**DATA PROVIDED**
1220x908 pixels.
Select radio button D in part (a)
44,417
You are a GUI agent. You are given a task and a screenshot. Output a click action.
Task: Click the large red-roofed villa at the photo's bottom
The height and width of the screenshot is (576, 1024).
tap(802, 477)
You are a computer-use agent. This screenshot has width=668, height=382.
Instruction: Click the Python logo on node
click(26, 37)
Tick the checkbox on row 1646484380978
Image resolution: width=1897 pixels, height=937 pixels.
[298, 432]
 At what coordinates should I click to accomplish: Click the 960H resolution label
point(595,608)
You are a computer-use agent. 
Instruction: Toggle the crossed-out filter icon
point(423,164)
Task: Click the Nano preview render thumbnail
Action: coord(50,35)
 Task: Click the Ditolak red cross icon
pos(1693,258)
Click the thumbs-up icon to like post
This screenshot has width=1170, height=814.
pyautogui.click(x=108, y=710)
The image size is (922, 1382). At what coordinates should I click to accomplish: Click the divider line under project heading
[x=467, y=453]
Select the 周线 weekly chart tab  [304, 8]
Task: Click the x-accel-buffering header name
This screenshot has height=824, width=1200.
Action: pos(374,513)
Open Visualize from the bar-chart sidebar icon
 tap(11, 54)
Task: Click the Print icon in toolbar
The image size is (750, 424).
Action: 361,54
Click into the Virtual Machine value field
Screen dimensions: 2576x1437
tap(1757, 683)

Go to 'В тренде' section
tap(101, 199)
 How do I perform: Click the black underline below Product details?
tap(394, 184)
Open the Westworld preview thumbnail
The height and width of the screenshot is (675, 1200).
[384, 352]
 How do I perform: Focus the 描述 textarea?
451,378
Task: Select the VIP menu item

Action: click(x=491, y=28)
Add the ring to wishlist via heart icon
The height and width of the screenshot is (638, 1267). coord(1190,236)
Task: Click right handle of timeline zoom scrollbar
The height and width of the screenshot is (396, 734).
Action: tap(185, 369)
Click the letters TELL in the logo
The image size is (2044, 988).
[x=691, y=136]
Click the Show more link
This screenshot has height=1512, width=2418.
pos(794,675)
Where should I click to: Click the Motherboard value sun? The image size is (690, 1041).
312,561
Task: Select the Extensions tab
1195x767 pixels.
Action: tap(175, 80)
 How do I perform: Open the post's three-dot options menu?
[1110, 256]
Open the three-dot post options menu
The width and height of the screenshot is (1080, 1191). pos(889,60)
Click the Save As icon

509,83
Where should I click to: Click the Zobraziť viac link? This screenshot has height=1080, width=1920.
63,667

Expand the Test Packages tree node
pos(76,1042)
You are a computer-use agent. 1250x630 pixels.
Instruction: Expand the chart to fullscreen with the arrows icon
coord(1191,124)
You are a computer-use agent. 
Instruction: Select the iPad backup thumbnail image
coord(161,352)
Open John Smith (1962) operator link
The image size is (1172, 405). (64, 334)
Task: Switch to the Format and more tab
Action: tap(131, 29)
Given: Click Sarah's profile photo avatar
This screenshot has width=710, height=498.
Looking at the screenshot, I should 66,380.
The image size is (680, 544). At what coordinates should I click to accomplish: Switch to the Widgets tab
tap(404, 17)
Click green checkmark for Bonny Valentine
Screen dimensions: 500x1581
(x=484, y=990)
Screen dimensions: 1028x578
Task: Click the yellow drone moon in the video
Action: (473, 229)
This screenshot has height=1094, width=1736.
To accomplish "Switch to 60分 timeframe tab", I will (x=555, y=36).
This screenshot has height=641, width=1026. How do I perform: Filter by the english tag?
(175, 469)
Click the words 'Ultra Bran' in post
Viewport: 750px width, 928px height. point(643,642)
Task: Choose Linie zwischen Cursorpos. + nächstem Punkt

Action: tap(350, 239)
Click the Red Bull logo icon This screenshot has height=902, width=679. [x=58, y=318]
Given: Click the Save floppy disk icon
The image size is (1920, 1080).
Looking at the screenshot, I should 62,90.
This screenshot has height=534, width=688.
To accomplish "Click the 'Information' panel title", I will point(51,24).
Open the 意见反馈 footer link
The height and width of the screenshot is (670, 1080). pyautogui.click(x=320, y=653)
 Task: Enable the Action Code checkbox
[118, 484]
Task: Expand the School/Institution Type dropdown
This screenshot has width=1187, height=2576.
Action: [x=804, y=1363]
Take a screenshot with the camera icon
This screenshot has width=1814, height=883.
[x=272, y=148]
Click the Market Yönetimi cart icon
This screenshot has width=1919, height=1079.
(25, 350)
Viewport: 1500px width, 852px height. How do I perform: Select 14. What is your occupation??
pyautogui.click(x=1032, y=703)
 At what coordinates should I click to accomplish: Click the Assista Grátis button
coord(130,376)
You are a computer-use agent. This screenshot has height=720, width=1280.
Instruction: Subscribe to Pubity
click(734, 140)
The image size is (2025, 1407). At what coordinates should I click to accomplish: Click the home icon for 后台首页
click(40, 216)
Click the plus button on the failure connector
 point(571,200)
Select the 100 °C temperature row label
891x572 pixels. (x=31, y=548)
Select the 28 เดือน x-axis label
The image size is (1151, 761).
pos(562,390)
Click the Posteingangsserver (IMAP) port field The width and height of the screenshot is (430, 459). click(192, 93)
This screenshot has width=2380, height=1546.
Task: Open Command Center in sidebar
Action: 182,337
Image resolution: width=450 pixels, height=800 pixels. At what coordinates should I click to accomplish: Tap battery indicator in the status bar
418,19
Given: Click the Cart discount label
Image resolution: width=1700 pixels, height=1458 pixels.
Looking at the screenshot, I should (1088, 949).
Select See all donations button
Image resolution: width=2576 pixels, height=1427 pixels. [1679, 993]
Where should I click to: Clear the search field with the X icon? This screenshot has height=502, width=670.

**TASK REQUIREMENTS**
Rewrite the listing above, swapping "Instruction" for "Goal" wherever it occurs and leaving everything else as it is.

**ANSWER IN FULL**
1220x908 pixels.
Select radio button D in part (a)
44,417
You are a GUI agent. You are given a task and a screenshot. Output a click action.
Task: Click the large red-roofed villa at the photo's bottom
The height and width of the screenshot is (576, 1024).
tap(802, 477)
You are a computer-use agent. This screenshot has width=668, height=382.
Goal: Click the Python logo on node
click(26, 37)
Tick the checkbox on row 1646484380978
Image resolution: width=1897 pixels, height=937 pixels.
[298, 432]
 At what coordinates should I click to accomplish: Click the 960H resolution label
point(595,608)
You are a computer-use agent. 
Goal: Toggle the crossed-out filter icon
point(423,164)
Task: Click the Nano preview render thumbnail
Action: coord(50,35)
 Task: Click the Ditolak red cross icon
pos(1693,258)
Click the thumbs-up icon to like post
This screenshot has width=1170, height=814.
pyautogui.click(x=108, y=710)
The image size is (922, 1382). At what coordinates should I click to accomplish: Click the divider line under project heading
[x=467, y=453]
Select the 周线 weekly chart tab  [304, 8]
Task: Click the x-accel-buffering header name
This screenshot has height=824, width=1200.
Action: pos(374,513)
Open Visualize from the bar-chart sidebar icon
 tap(11, 54)
Task: Click the Print icon in toolbar
The image size is (750, 424).
Action: 361,54
Click into the Virtual Machine value field
Screen dimensions: 2576x1437
tap(1757, 683)

Go to 'В тренде' section
tap(101, 199)
 How do I perform: Click the black underline below Product details?
tap(394, 184)
Open the Westworld preview thumbnail
The height and width of the screenshot is (675, 1200).
[384, 352]
 How do I perform: Focus the 描述 textarea?
451,378
Task: Select the VIP menu item

Action: click(x=491, y=28)
Add the ring to wishlist via heart icon
The height and width of the screenshot is (638, 1267). coord(1190,236)
Task: Click right handle of timeline zoom scrollbar
The height and width of the screenshot is (396, 734).
Action: tap(185, 369)
Click the letters TELL in the logo
The image size is (2044, 988).
[x=691, y=136]
Click the Show more link
This screenshot has height=1512, width=2418.
pos(794,675)
Where should I click to: Click the Motherboard value sun? The image size is (690, 1041).
312,561
Task: Select the Extensions tab
1195x767 pixels.
Action: tap(175, 80)
 How do I perform: Open the post's three-dot options menu?
[1110, 256]
Open the three-dot post options menu
The width and height of the screenshot is (1080, 1191). pos(889,60)
Click the Save As icon

509,83
Where should I click to: Click the Zobraziť viac link? This screenshot has height=1080, width=1920.
63,667

Expand the Test Packages tree node
pos(76,1042)
You are a computer-use agent. 1250x630 pixels.
Goal: Expand the chart to fullscreen with the arrows icon
coord(1191,124)
You are a computer-use agent. 
Goal: Select the iPad backup thumbnail image
coord(161,352)
Open John Smith (1962) operator link
The image size is (1172, 405). (64, 334)
Task: Switch to the Format and more tab
Action: tap(131, 29)
Given: Click Sarah's profile photo avatar
This screenshot has width=710, height=498.
Looking at the screenshot, I should 66,380.
The image size is (680, 544). At what coordinates should I click to accomplish: Switch to the Widgets tab
tap(404, 17)
Click green checkmark for Bonny Valentine
Screen dimensions: 500x1581
(x=484, y=990)
Screen dimensions: 1028x578
Task: Click the yellow drone moon in the video
Action: (473, 229)
This screenshot has height=1094, width=1736.
To accomplish "Switch to 60分 timeframe tab", I will (x=555, y=36).
This screenshot has height=641, width=1026. How do I perform: Filter by the english tag?
(175, 469)
Click the words 'Ultra Bran' in post
Viewport: 750px width, 928px height. point(643,642)
Task: Choose Linie zwischen Cursorpos. + nächstem Punkt

Action: tap(350, 239)
Click the Red Bull logo icon This screenshot has height=902, width=679. [x=58, y=318]
Given: Click the Save floppy disk icon
The image size is (1920, 1080).
Looking at the screenshot, I should 62,90.
This screenshot has height=534, width=688.
To accomplish "Click the 'Information' panel title", I will point(51,24).
Open the 意见反馈 footer link
The height and width of the screenshot is (670, 1080). pyautogui.click(x=320, y=653)
 Task: Enable the Action Code checkbox
[118, 484]
Task: Expand the School/Institution Type dropdown
This screenshot has width=1187, height=2576.
Action: [x=804, y=1363]
Take a screenshot with the camera icon
This screenshot has width=1814, height=883.
[x=272, y=148]
Click the Market Yönetimi cart icon
This screenshot has width=1919, height=1079.
(25, 350)
Viewport: 1500px width, 852px height. How do I perform: Select 14. What is your occupation??
pyautogui.click(x=1032, y=703)
 At what coordinates should I click to accomplish: Click the Assista Grátis button
coord(130,376)
You are a computer-use agent. This screenshot has height=720, width=1280.
Goal: Subscribe to Pubity
click(734, 140)
The image size is (2025, 1407). At what coordinates should I click to accomplish: Click the home icon for 后台首页
click(40, 216)
Click the plus button on the failure connector
 point(571,200)
Select the 100 °C temperature row label
891x572 pixels. (x=31, y=548)
Select the 28 เดือน x-axis label
The image size is (1151, 761).
pos(562,390)
Click the Posteingangsserver (IMAP) port field The width and height of the screenshot is (430, 459). click(192, 93)
This screenshot has width=2380, height=1546.
Task: Open Command Center in sidebar
Action: 182,337
Image resolution: width=450 pixels, height=800 pixels. At what coordinates should I click to accomplish: Tap battery indicator in the status bar
418,19
Given: Click the Cart discount label
Image resolution: width=1700 pixels, height=1458 pixels.
Looking at the screenshot, I should (1088, 949).
Select See all donations button
Image resolution: width=2576 pixels, height=1427 pixels. [1679, 993]
Where should I click to: Clear the search field with the X icon? This screenshot has height=502, width=670.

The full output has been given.